Topic Modeling Web Graph

Primary LanguagePython

Topic Modeling Graph

Code style: black GitHub license

Overview

This repository contains a Python script for performing topic modeling on multilingual text data. It supports both Russian (using the DeepPavlov model) and other languages (using a multilingual BERT model). The code can automatically detect the language of the input text and choose the appropriate model for topic modeling.

Features

  • Supports text analysis using different topic modeling techniques.
  • Multilingual support for both Russian and other languages.
  • User-friendly web interface for easy interaction.
  • Visualization of topics in a graph format.

Getting Started with Docker

To get started with TM_graph using Docker, follow these steps:

  1. Clone this repository to your local machine:

  2. Clone this repository to your local machine:

    git clone https://github.com/Likich/TM_graph.git
    
  3. Navigate to the directory containing the Dockerfile of the cloned repository:

cd TM_graph
  1. Build the Docker image:
docker build -t tm_graph .
  1. Run the container from the image:
docker run -d -p 5000:8080 --name tm_graph_container tm_graph
  1. Open a web browser and access the server at http://localhost:5000.
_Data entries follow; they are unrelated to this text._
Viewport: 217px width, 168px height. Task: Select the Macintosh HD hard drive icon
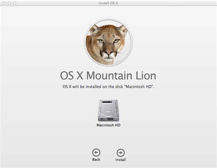(x=109, y=110)
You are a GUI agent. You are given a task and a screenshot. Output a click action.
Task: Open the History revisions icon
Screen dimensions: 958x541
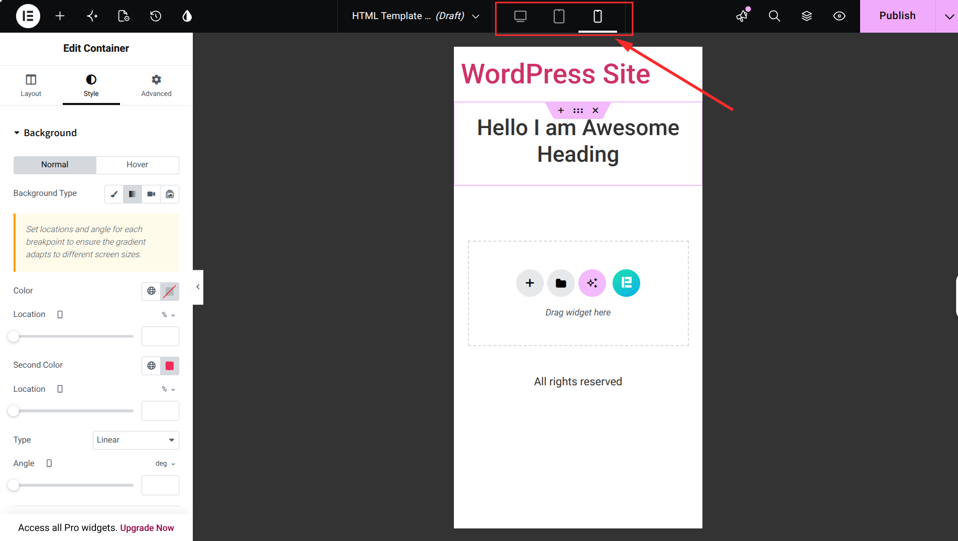(x=156, y=16)
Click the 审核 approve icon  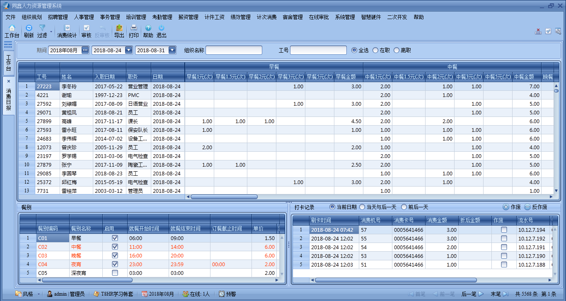tap(86, 28)
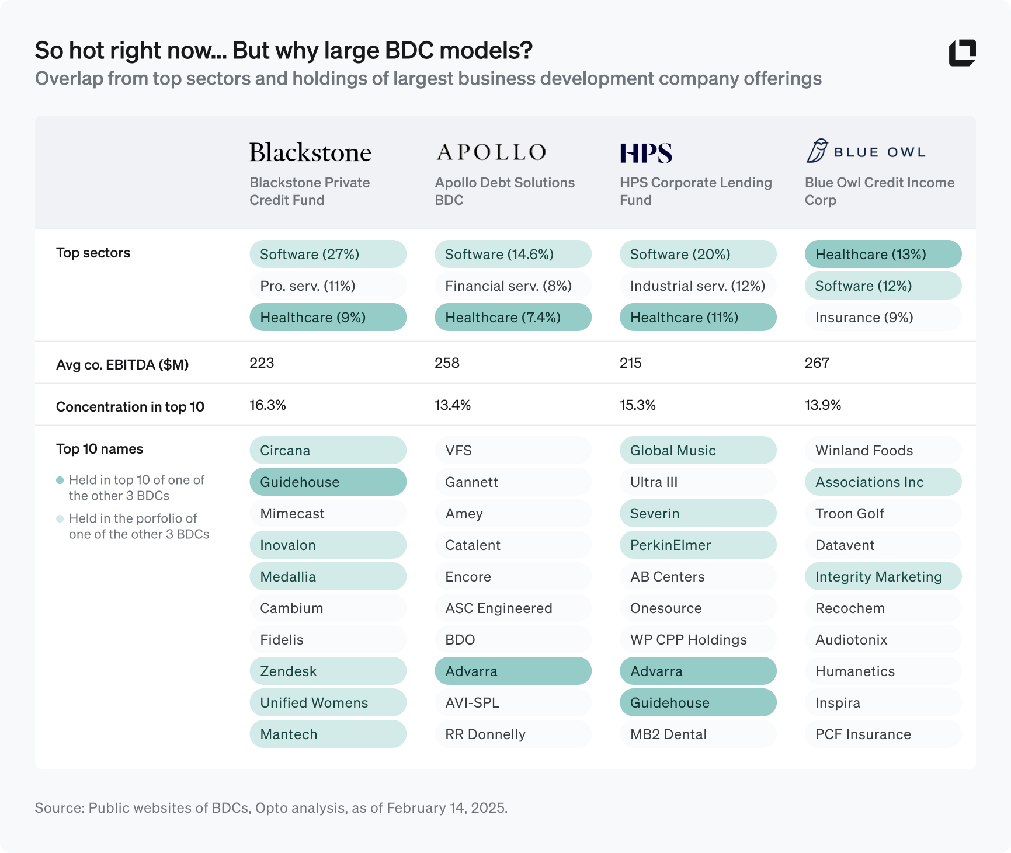Click the Industrial serv. (12%) pill
The width and height of the screenshot is (1011, 853).
697,286
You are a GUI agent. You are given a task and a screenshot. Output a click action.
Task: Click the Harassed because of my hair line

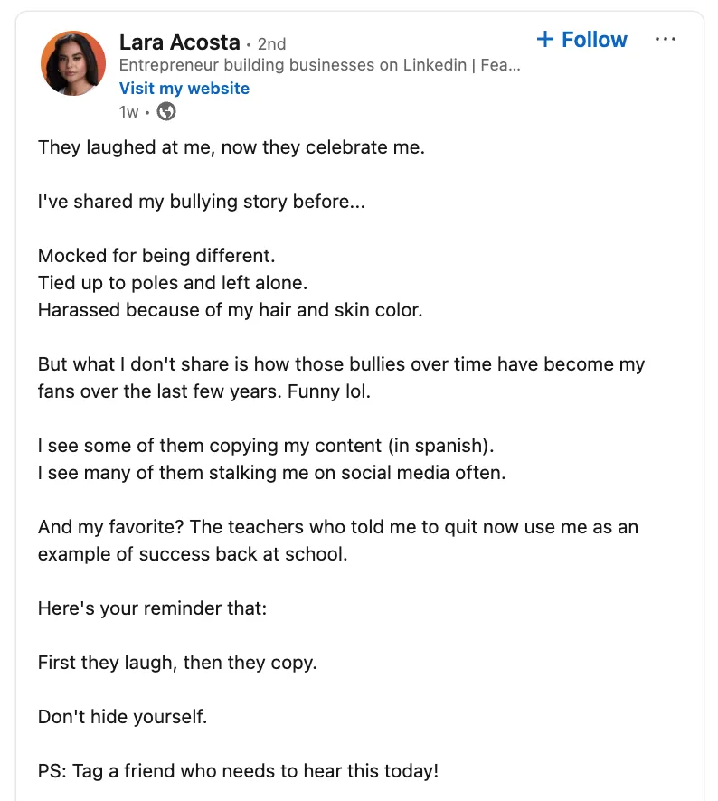pyautogui.click(x=230, y=310)
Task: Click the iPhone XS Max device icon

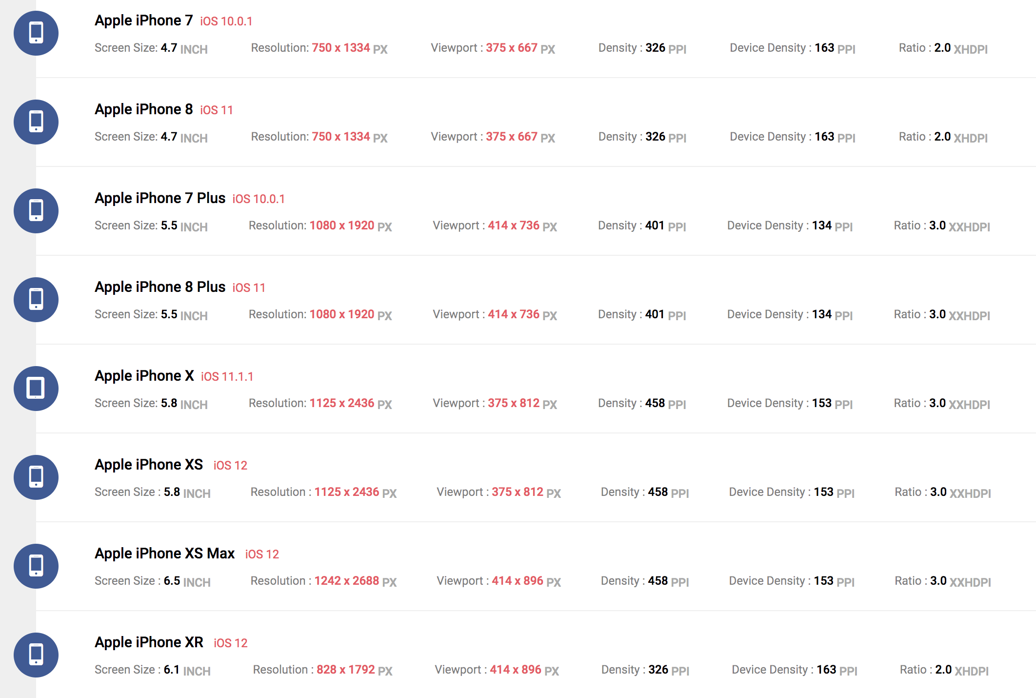Action: pos(36,566)
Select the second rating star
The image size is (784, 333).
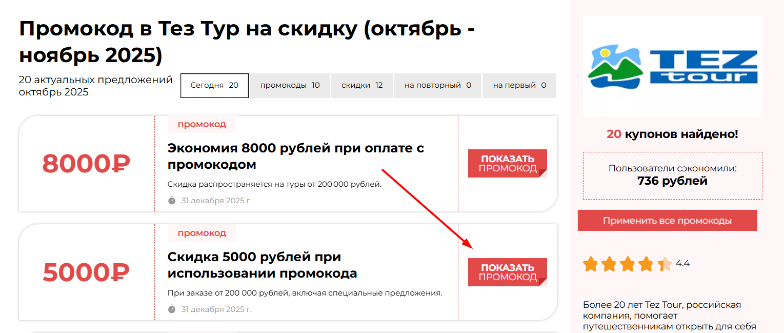pyautogui.click(x=609, y=264)
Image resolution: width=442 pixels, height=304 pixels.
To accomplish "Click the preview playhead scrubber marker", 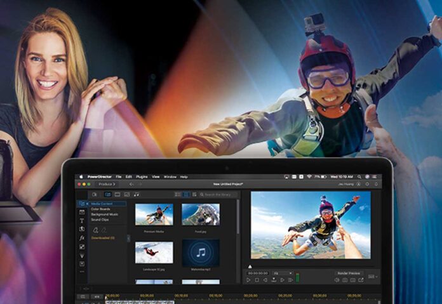I will click(250, 267).
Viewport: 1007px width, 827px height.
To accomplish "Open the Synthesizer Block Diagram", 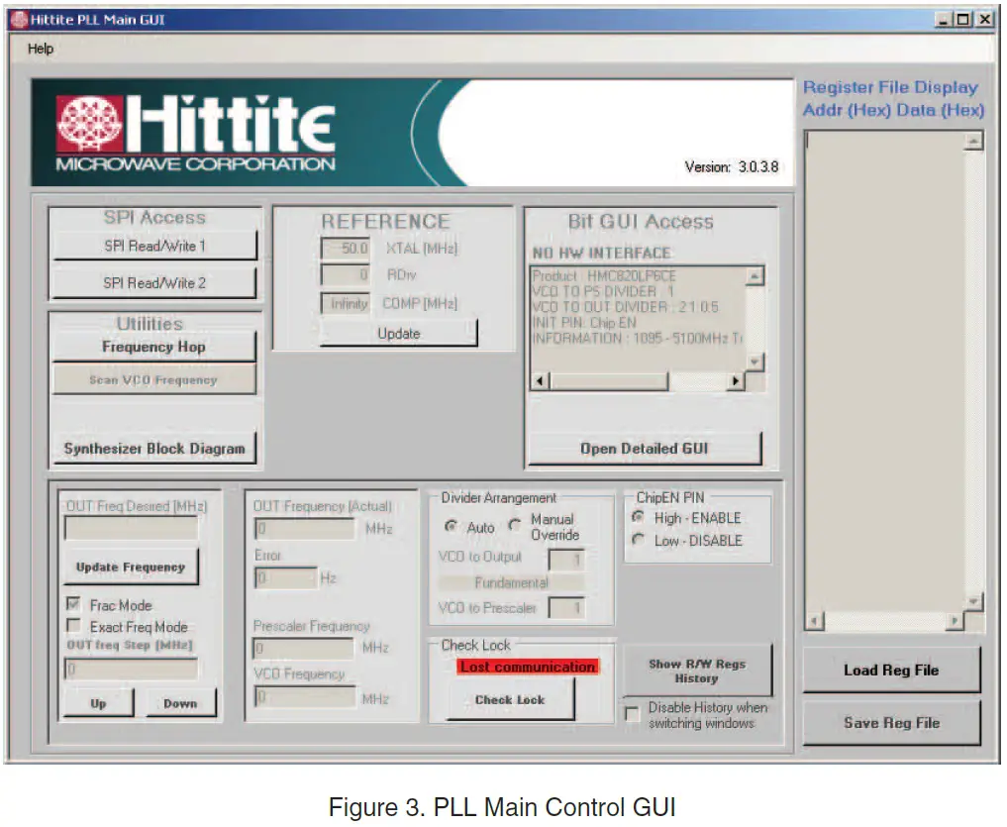I will coord(153,447).
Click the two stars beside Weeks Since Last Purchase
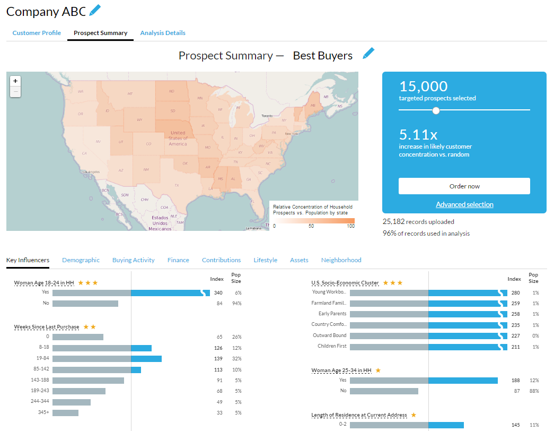Screen dimensions: 554x431 click(90, 327)
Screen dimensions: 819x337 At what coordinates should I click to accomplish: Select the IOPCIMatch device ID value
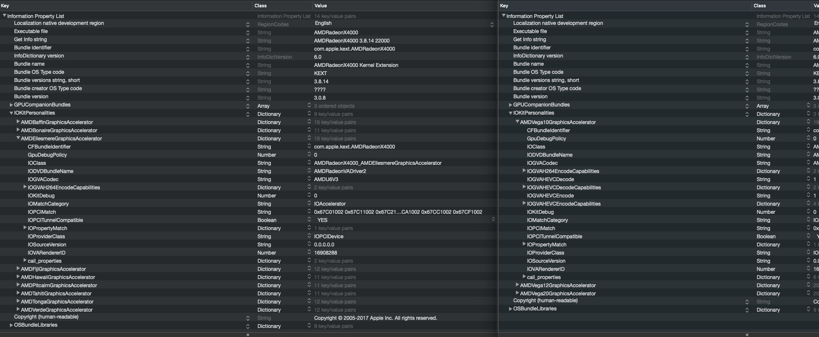[398, 212]
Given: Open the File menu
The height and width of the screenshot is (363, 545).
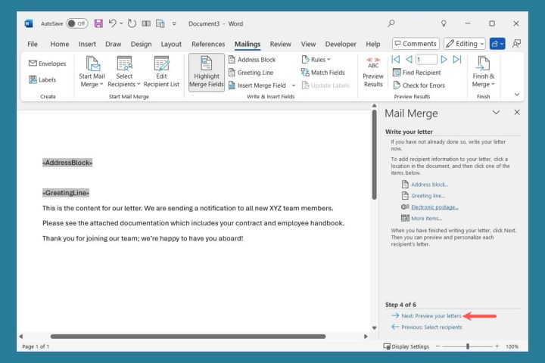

Note: The above command assumes that the application runs on port 5000 within the container. Adjust the port mappings as necessary.

Usage

  1. Load your text data into the server using the web interface.
  2. Choose your preferred topic modeling method (e.g., BERT or LDA) and the number of topics.
  3. Analyze and visualize your text data based on the selected method.
  4. Explore the topics in the graph.

Multilingual Support

The server provides multilingual support. It can automatically detect the language of the input text and select the appropriate model (DeepPavlov for Russian or multilingual BERT for other languages).

Code Structure

  • Make_graph_from_TM.py: Python script for creating the topic graph.
  • TM.py: Contains the code for topic modeling and text analysis.
  • app.py: The main server application script.
  • Preprocess.py: Supports preprocessing for text analysis.
  • lemmatizator_stem.py: Provides lemmatization support.
  • static/ and templates/: Contain static files and HTML templates for the web interface.

Docker Support

The application is fully Dockerized for easy setup and deployment. Follow the Docker instructions above to build and run the application inside a Docker container.

Author

Likich

Feel free to use and modify this server for your text analysis needs!

Note: Ensure that Docker is installed and running on your machine before building and running the Docker container.